Habité dès la préhistoire, Cérilly a toujours constitué un carrefour de communication.

Près de l’église romane, la motte, aux fossés comblés, datée du XIe siècle, atteste de l’existence d’une forteresse. Vers le XIIe siècle le nom de Roger de Cérilly apparaît dans un acte d’Archambault VI. Au XIIIe siècle le centre du pouvoir est au proche château de La Bruyère l’Aubépin, détenu par Archambault VIII sire de Bourbon. Ruiné, il sera transféré en 1598 à Cérilly.
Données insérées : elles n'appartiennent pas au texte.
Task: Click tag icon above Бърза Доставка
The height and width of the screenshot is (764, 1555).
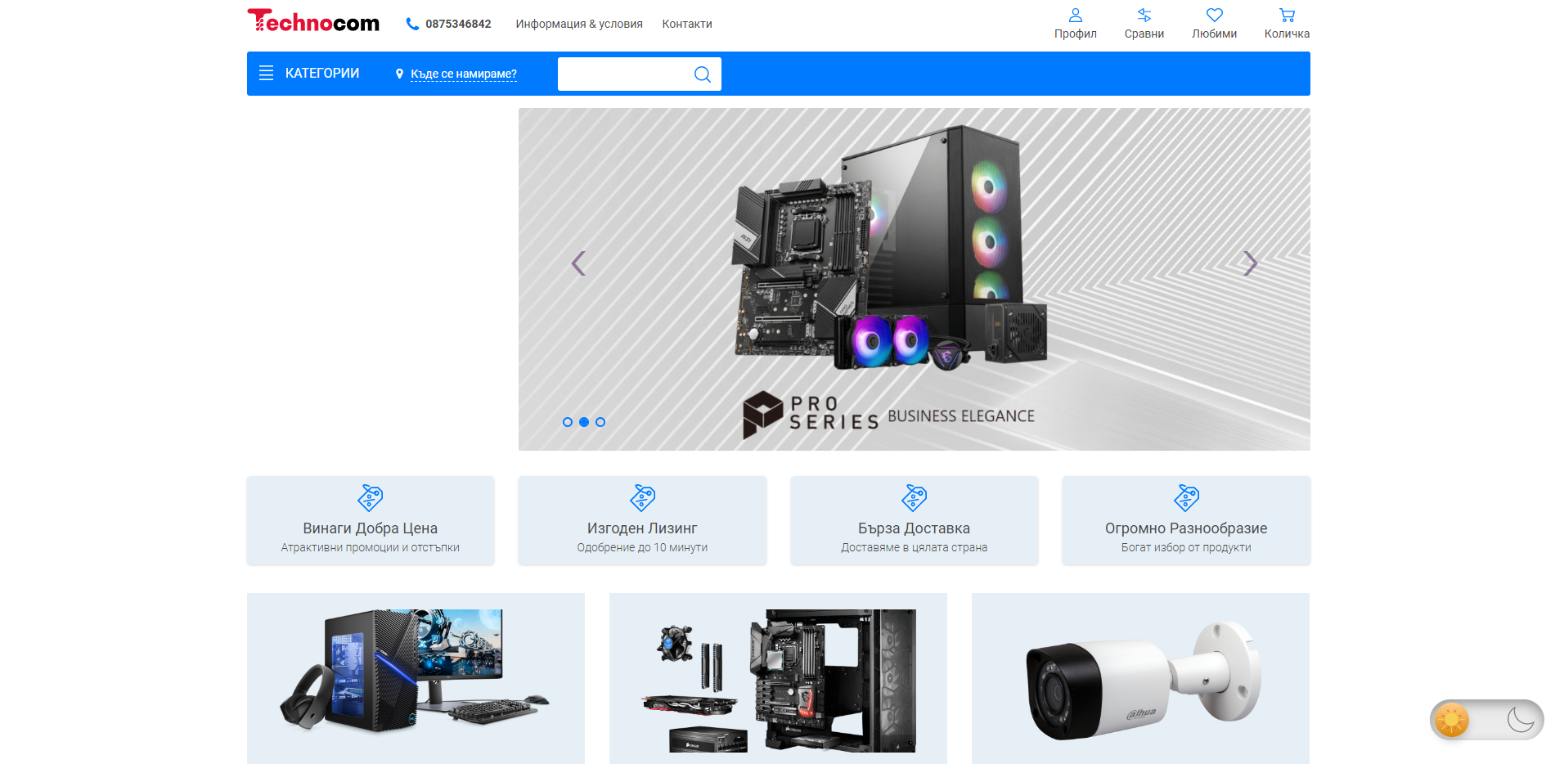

Décimé pendant les guerres de religion et celle de la Fronde, le village deviendra chef-lieu de district lors de la Révolution.

Deux églises retiennent l’attention.

Saint- Martin-de-Cérilly, dont le curieux clocher à trois étages est l’un des plus beaux de la région, a été érigé au début de l’époque romane.

À la chapelle du Bois, on peut voir un remarquable retable du XVIe en pierre taillée, représentant le Christ en croix entouré de quatorze personnages en haut relief.

Du château de la Bruyère-l’Aubépin, construit vraisemblablement au milieu du XIIIe, le hameau de La Breure, à l’ouest de Cérilly, a conservé quelques ruines.

Cérilly est également riche d’hommes qui ont laissé leur trace dans l’histoire. Le naturaliste François Péron (1775 – 1822) y est né et décédé.